Sound Transit's feed has 23 files — including Fares V2 tables and custom extensions we hadn't expected (modifications.txt, direction_names_exceptions.txt). Our library handles unknown files gracefully with warnings.
Their feed has non-standard columns — trips.txt has boarding_type, drt_advance_book_min, peak_offpeak. stops.txt has tts_stop_name. These are silently dropped in the canonical form (with warnings), preserving the standard data.
Canonicalization roundtrips perfectly — load the feed, normalize it, write it out, load it again. Same fingerprint. Same row counts. Same values. Zero data loss across all 135,937 stop_times rows.
Fingerprinting is deterministic — we loaded the same feed 10 times and got the identical fingerprint every time. Reordering columns, shuffling rows, changing whitespace — all produce the same fingerprint.

What It Looks Like

Checking if a feed changed — one line, instant:

$ bin/fingerprint data/sound-transit/schedule.zip

v1:b629af85a609c496deb47b06faa0387eabd31...
  agency.txt: 1 rows, 8 cols
  calendar.txt: 16 rows, 10 cols
  calendar_dates.txt: 34 rows, 3 cols
  feed_info.txt: 1 rows, 9 cols
  routes.txt: 7 rows, 7 cols
  shapes.txt: 33,041 rows, 5 cols
  stop_times.txt: 135,937 rows, 7 cols
  stops.txt: 349 rows, 13 cols
  trips.txt: 8,539 rows, 10 cols

Same fingerprint = nothing changed, skip processing. Different fingerprint? Here's what a diff looks like:

Archive diff: 2 files changed

stops.txt: +3 added, -0 removed, ~5 modified
  [+] stop_id=NEW_01  stop_name="Lynnwood City Center"
  [+] stop_id=NEW_02  stop_name="Mariner"
  [+] stop_id=NEW_03  stop_name="Mountlake Terrace"
  [~] stop_id=S1234   stop_name: "Intl Dist/Chinatown" → "International District"
  [~] stop_id=S1235   stop_name: "Seatac/Airport" → "SeaTac/Airport"
  ...

trips.txt: +0 added, -2 removed, ~0 modified
  [-] trip_id=T9901  (route_id=TEST_ROUTE)
  [-] trip_id=T9902  (route_id=TEST_ROUTE)

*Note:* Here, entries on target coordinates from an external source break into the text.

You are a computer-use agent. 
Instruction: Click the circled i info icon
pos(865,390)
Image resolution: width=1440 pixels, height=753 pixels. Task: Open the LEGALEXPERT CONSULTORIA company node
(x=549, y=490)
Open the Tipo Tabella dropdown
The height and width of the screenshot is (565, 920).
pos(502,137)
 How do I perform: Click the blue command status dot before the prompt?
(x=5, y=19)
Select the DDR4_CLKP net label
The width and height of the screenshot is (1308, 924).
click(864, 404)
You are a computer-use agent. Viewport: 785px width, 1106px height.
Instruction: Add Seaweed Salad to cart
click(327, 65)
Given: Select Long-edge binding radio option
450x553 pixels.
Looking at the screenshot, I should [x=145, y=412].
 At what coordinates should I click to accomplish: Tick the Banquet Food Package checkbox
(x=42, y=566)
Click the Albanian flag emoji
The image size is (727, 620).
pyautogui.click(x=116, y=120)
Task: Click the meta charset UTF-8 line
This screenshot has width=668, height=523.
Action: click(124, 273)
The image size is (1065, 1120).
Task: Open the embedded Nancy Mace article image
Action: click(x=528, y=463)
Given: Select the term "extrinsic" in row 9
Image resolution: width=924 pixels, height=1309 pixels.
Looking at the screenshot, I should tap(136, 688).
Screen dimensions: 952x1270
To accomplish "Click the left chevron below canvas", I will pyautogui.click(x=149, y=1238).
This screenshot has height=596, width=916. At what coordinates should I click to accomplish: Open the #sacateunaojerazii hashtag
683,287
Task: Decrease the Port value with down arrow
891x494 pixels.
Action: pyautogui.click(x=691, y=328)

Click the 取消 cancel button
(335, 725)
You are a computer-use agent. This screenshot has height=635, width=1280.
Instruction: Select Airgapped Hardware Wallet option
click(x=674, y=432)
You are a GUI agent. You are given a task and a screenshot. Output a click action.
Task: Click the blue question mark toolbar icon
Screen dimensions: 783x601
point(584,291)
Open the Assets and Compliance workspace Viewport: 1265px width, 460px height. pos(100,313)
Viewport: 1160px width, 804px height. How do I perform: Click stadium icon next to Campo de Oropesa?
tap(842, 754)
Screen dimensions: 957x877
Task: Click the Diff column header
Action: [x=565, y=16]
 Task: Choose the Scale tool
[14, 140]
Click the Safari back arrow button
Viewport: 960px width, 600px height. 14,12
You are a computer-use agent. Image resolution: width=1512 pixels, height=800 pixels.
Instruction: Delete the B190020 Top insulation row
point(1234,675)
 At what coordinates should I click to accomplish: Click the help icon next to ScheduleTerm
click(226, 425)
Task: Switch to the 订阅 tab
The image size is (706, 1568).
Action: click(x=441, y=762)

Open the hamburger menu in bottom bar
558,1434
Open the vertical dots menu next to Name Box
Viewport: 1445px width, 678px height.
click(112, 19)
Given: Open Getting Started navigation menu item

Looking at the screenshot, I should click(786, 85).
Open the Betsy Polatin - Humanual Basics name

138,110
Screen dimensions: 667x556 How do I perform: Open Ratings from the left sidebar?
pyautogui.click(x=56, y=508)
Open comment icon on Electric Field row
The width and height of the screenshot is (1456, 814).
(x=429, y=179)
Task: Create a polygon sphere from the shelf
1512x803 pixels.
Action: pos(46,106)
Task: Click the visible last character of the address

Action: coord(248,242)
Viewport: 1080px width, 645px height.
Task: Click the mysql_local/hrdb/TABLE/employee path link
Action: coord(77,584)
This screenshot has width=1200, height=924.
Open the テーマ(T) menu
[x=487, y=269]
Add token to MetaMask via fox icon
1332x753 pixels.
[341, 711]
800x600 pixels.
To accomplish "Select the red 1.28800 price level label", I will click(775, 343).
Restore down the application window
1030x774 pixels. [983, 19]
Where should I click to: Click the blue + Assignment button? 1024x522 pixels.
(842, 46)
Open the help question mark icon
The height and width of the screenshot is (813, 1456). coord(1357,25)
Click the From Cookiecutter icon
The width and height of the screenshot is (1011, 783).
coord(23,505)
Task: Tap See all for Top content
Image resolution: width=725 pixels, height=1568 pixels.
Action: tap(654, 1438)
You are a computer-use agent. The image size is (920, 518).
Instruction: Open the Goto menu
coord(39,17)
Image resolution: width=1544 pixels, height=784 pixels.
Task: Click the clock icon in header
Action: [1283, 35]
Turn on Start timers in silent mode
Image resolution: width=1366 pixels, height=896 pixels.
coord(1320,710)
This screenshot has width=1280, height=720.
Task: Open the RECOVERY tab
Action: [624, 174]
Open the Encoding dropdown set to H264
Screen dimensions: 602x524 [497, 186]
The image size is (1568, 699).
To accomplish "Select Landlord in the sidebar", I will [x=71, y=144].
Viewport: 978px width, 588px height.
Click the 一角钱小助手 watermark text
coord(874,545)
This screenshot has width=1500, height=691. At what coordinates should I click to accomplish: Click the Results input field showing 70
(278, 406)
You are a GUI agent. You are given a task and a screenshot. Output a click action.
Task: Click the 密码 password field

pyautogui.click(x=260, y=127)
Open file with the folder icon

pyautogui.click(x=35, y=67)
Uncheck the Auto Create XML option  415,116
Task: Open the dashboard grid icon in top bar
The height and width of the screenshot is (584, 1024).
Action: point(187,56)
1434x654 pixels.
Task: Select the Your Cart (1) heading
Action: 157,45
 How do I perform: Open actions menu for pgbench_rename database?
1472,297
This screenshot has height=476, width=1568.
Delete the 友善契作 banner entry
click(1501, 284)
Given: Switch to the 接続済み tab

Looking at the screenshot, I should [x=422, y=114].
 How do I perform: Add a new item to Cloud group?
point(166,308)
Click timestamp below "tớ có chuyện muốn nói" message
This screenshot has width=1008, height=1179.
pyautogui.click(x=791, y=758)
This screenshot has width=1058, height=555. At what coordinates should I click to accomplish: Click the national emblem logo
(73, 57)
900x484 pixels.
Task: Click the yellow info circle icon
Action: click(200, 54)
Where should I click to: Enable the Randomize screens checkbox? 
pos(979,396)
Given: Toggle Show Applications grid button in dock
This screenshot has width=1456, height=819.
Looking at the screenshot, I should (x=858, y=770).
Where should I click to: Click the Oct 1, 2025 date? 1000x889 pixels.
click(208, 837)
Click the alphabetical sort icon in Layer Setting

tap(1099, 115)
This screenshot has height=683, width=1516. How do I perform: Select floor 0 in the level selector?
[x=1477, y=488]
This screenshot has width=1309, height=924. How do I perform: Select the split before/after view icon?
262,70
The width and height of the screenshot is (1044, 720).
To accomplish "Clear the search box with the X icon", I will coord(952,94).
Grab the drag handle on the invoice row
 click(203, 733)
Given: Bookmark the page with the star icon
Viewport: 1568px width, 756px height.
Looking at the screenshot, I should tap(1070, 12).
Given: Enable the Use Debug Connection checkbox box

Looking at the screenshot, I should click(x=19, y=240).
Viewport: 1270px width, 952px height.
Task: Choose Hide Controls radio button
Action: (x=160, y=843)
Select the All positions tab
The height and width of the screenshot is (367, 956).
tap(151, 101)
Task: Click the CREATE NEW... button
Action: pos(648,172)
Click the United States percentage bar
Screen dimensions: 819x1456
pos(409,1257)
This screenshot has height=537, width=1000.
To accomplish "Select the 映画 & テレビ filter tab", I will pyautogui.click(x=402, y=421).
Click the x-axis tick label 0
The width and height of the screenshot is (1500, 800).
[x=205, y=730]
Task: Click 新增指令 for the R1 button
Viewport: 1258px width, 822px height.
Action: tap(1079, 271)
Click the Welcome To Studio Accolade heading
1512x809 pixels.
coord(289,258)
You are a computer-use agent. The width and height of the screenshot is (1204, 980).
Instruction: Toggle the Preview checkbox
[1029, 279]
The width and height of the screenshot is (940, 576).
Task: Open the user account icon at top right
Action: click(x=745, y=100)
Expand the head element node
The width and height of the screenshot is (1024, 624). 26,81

agency.txt, calendar.txt, calendar_dates.txt, feed_info.txt,
routes.txt, shapes.txt, stop_times.txt: unchanged (fingerprint match)

Only the changed files get parsed. Unchanged files are verified by hash comparison alone.

The Decision

Use gtfs-digester for all schedule feed comparison and change detection. Fingerprinting for dedup, schema-aware diffing for validation, canonical output for publishing.

What This Means

The pipeline detects real changes vs. re-exports automatically — no unnecessary processing
Milestone validation has a clear, reviewable report: "here's exactly what our pipeline changed and why"
Sound Transit can see a human-readable diff of any two versions of their feed
The canonical form guarantees consumers get consistently structured data

Open Questions

What do we do about non-standard files and fields? Sound Transit's feed has agency-specific files (direction_names_exceptions.txt) and non-standard columns (boarding_type, tts_stop_name). The digester will support registering extensions, but should the pipeline's published output include these? Or should we constrain the public feed to only official GTFS spec + recognized extensions, and strip everything else? Keeping them means consumers get extra data they may not understand. Stripping them means losing agency-specific information that some consumers may rely on.